> _Task description_:
Pictures aside, repeat the listing below exactly.

> _Source data_:

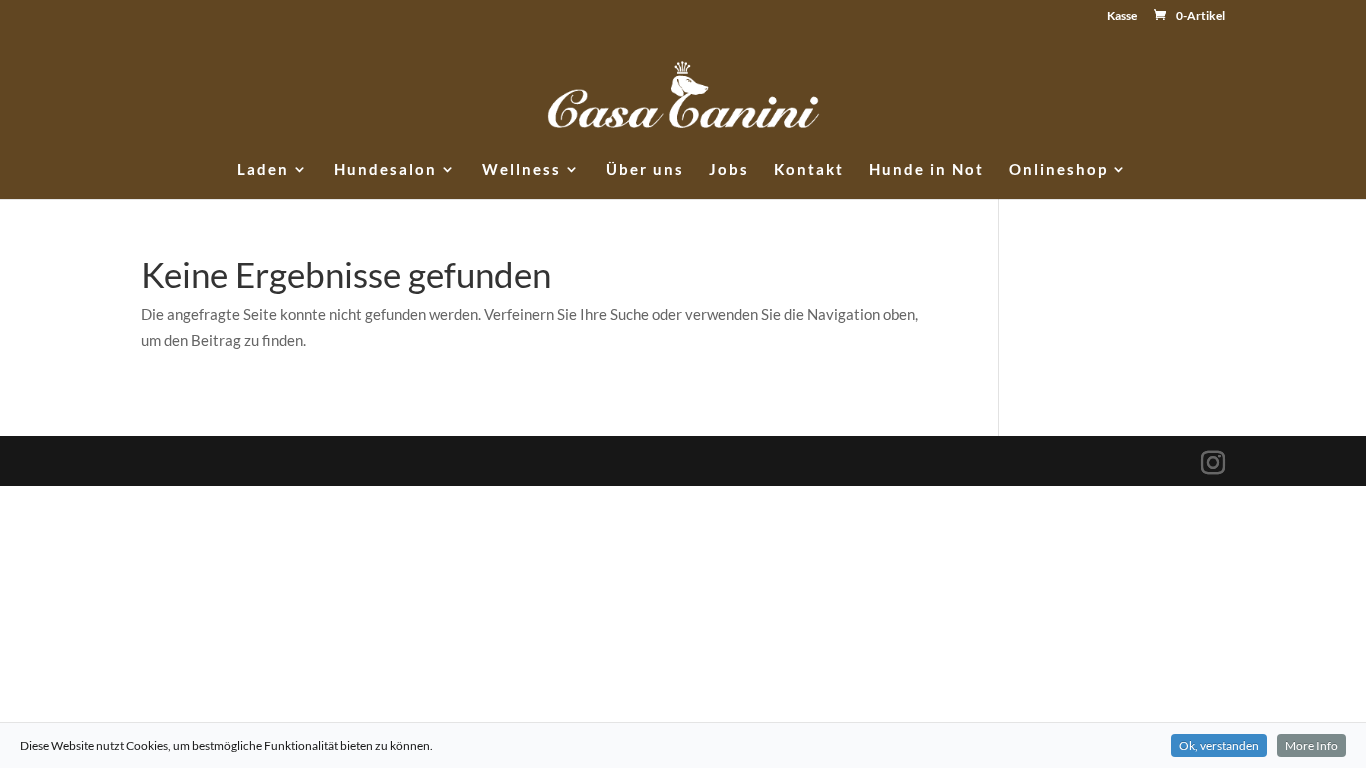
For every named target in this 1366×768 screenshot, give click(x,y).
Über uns (645, 170)
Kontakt (809, 170)
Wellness (521, 170)
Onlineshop (1058, 170)
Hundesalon (385, 170)
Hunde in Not (926, 170)
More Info (1311, 745)
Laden (263, 170)
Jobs (729, 170)
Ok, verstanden (1219, 745)
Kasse (1122, 16)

> _Response for this exercise_:
For every named target in this 1366×768 screenshot, give click(x,y).
Über uns (645, 170)
Kontakt (809, 170)
Wellness (521, 170)
Onlineshop (1058, 170)
Hundesalon (385, 170)
Hunde in Not (926, 170)
More Info (1311, 745)
Laden (263, 170)
Jobs (729, 170)
Ok, verstanden (1219, 745)
Kasse (1122, 16)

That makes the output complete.